The campaign will also foster new industrial formats and green infrastructure investment. Industrial players are accelerating the adoption of digital and intelligent management tools to refine energy consumption control, spurring the integrated development of industrial internet and low-carbon transformation, and advancing in-depth integration of artificial intelligence and big data technologies into traditional manufacturing processes. Furthermore, the initiative supports the restructuring of national energy systems and the formation of replicable low-carbon development models. Integrated coordination of power generation, grid operation, energy storage and power consumption is being promoted to reduce industrial reliance on high-carbon fossil energy. Industrial green transformation cases are emerging nationwide, including the green power transmission project in Baotou that delivers clean electricity from 200 kilometres away, enabling local aluminium producers to achieve low-carbon production with renewable energy.

Continuous optimisation of technological innovation, industrial management and policy support will further advance the implementation of low-carbon renovation tasks in key industries. In terms of technology, industrial upgrading will follow leading energy efficiency benchmarks, with customised renovation solutions for individual enterprises. Key low-carbon technologies including cascade utilisation of residual heat and pressure, industrial green microgrids and clean hydrogen production will be widely promoted. Digital management of energy-consuming equipment will be strengthened, with intelligent sensors and big data analytics enabling real-time energy monitoring, fault early warning and precise efficiency optimisation.

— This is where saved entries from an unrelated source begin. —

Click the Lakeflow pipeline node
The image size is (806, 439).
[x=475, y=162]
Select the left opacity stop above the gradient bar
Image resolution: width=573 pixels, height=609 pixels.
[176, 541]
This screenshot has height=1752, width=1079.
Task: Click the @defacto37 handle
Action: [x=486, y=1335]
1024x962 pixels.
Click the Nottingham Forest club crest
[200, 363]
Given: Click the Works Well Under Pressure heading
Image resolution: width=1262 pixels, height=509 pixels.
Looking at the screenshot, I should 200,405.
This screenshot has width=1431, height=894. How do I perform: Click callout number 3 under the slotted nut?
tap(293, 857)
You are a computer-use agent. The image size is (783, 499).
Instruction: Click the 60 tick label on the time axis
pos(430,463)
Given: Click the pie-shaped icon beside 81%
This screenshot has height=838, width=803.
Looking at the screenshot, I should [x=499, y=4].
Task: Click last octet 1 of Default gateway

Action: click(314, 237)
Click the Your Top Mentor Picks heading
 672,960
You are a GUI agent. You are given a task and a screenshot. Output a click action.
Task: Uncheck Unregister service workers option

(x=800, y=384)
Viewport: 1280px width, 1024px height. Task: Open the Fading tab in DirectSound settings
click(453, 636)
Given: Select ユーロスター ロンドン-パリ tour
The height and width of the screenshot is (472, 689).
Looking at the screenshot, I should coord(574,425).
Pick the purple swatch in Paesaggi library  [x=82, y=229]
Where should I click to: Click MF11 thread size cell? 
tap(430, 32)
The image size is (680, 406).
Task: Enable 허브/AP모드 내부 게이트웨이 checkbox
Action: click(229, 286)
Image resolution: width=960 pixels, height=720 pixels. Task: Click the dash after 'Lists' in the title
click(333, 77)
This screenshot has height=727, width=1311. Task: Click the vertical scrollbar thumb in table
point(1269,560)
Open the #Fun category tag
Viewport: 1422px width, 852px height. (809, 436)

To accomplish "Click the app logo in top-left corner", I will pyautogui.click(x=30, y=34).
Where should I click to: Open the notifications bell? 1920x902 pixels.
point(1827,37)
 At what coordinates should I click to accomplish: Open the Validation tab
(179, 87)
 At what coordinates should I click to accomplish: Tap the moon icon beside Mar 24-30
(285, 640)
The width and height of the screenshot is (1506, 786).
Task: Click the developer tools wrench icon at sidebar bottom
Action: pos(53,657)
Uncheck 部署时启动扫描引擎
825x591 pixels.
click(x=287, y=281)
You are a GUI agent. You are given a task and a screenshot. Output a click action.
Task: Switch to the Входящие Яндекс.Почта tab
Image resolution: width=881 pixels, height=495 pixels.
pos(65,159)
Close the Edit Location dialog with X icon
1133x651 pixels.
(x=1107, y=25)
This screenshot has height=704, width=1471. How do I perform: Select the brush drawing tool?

In terms of industrial management, China is improving a dual operational mechanism covering carbon cost transmission and capacity value compensation. Linked reforms of the national carbon market and power market are facilitating smooth transmission of carbon-related costs to electricity pricing. A capacity electricity pricing system has been established to deliver reasonable compensation for flexible power sources including coal-fired power and energy storage facilities, stabilising the secure operation of the power system while supporting clean energy development.

In terms of policy support, coordinated fiscal, taxation and financial incentives are being scaled up. Listed industrial enterprises are leveraging capital market tools including green bonds and carbon-neutral asset-backed securities to expand low-carbon project financing channels. The evolving policy-guided, market-driven and enterprise-led operational system will sustainably advance the high-quality low-carbon transformation of China’s key industrial sectors in the coming years.